_Records shown_:
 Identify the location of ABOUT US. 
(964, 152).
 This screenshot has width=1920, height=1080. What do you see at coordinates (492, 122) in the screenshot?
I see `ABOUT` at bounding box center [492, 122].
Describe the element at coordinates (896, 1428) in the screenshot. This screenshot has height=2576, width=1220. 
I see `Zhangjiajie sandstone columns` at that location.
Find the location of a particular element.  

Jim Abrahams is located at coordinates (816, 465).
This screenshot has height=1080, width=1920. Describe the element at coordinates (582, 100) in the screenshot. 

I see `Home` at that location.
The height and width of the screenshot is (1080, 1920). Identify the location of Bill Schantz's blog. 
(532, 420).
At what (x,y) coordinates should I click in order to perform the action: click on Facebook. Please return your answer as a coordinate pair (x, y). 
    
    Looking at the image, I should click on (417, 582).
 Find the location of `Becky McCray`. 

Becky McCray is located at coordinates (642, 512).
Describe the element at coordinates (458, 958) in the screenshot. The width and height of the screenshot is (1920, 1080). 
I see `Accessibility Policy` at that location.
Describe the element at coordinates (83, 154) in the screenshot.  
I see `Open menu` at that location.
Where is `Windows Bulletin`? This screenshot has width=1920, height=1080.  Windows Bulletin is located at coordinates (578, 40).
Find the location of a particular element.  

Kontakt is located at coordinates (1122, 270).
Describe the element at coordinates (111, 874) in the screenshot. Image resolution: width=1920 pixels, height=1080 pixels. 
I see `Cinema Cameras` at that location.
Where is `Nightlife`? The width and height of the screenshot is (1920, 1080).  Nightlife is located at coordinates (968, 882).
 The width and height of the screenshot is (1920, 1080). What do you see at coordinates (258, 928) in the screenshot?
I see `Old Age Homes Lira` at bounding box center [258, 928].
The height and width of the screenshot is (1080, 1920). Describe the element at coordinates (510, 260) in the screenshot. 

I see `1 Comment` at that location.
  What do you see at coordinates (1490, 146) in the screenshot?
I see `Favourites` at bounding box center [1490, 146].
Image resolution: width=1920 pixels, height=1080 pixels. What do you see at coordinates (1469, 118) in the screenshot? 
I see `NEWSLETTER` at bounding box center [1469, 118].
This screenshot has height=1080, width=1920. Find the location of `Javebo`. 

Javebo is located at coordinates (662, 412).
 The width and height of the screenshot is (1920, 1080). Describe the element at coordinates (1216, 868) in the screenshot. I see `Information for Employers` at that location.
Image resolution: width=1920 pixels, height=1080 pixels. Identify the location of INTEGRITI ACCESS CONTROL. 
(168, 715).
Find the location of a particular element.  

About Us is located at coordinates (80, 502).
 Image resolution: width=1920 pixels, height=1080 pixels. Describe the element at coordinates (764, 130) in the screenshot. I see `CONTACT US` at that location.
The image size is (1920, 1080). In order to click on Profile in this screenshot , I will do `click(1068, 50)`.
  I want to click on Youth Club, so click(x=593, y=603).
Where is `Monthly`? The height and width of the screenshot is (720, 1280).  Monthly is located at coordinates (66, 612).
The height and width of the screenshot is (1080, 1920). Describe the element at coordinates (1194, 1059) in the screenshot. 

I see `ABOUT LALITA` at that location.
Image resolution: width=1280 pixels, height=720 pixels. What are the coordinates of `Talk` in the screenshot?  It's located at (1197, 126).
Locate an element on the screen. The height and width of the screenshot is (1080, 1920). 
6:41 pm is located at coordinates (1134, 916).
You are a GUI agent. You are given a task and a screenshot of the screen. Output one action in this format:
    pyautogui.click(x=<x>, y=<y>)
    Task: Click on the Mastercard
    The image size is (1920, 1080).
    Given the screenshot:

_What is asked_:
Find each line in the records that contains the string "action", with case counting, and copy every such line.

_Result of the exercise_:
At what (x,y) coordinates should I click in order to perform the action: click on Facebook. Please return your answer as a coordinate pair (x, y). 
You are a GUI agent. You are given a task and a screenshot of the screen. Output one action in this format:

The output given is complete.